What is required
Please print nothing but the lines from the one with "How do I perform: Expand" to the last line of the records below, and omit pictures.

Segment Start: Exercise data

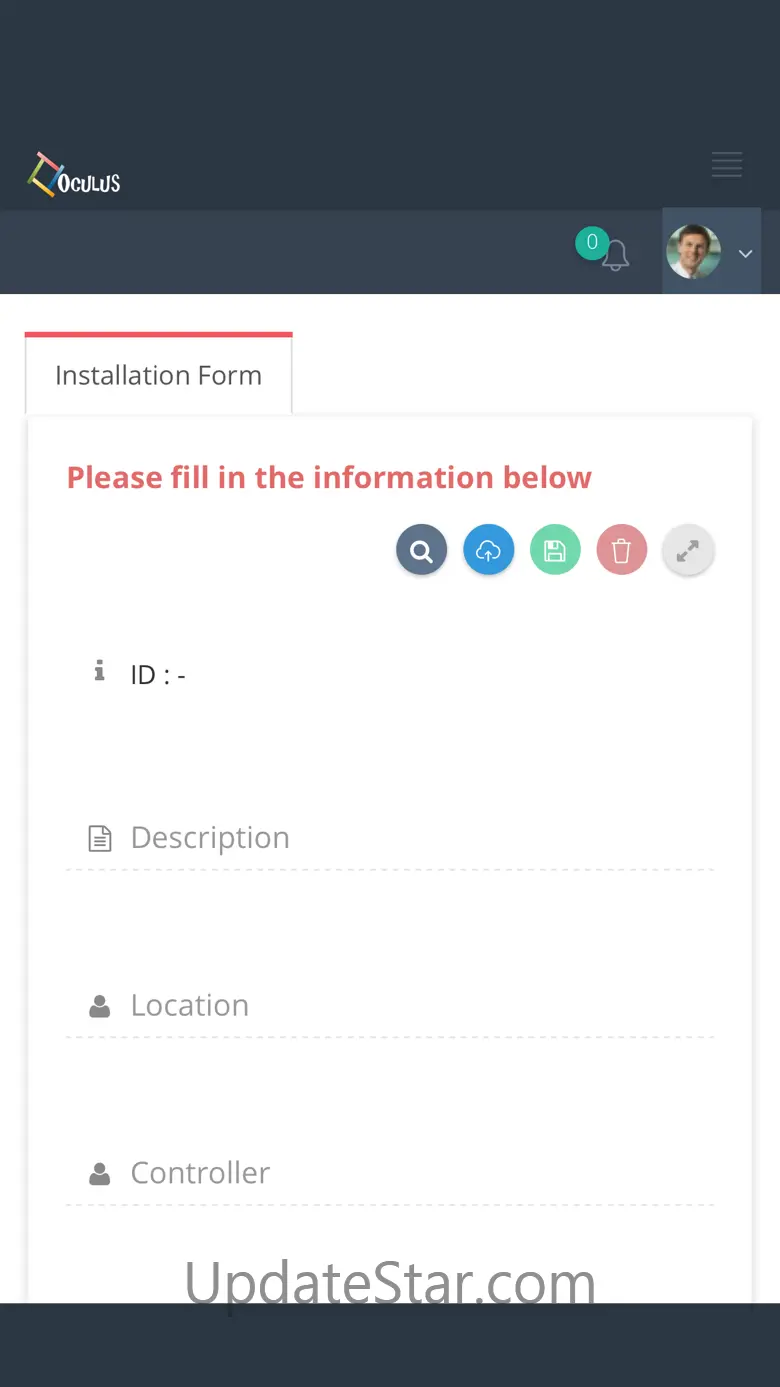Viewport: 780px width, 1387px height.
Task: Focus the Location input field
Action: 390,1006
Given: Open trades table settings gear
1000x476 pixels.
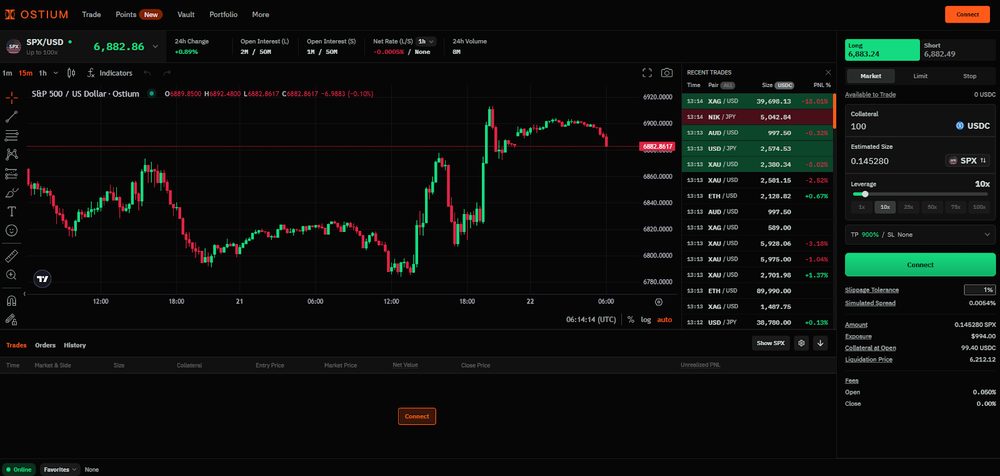Looking at the screenshot, I should [802, 343].
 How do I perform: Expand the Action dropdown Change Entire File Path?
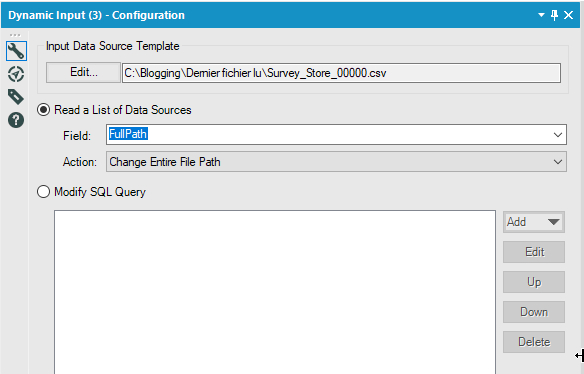pyautogui.click(x=336, y=162)
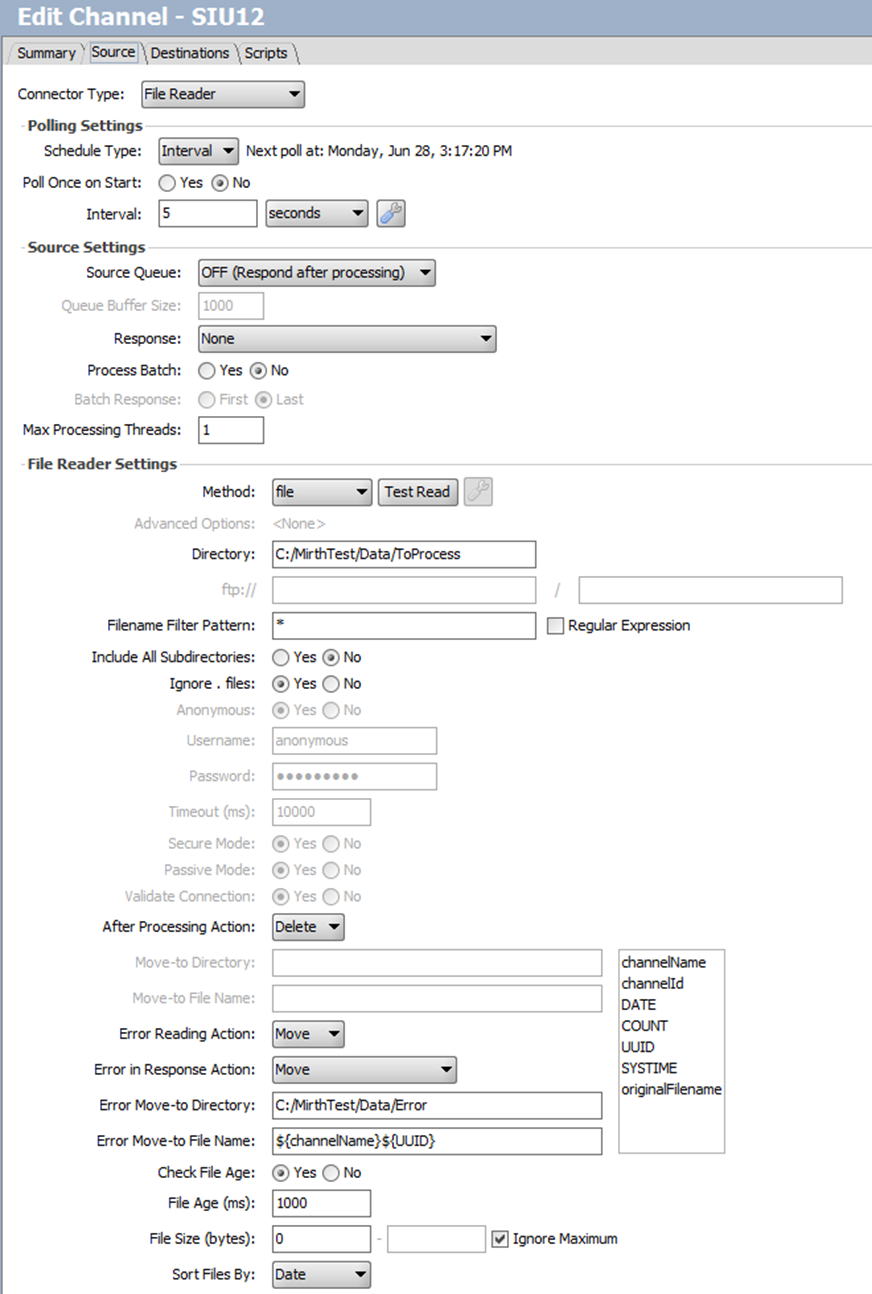Choose Yes for Include All Subdirectories
The image size is (872, 1294).
(x=281, y=658)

Segment End: Exercise data

Answer to this problem
 How do I perform: Expand the Action dropdown Change Entire File Path?
pyautogui.click(x=336, y=162)
Choose Yes for Include All Subdirectories
The image size is (872, 1294).
(x=281, y=658)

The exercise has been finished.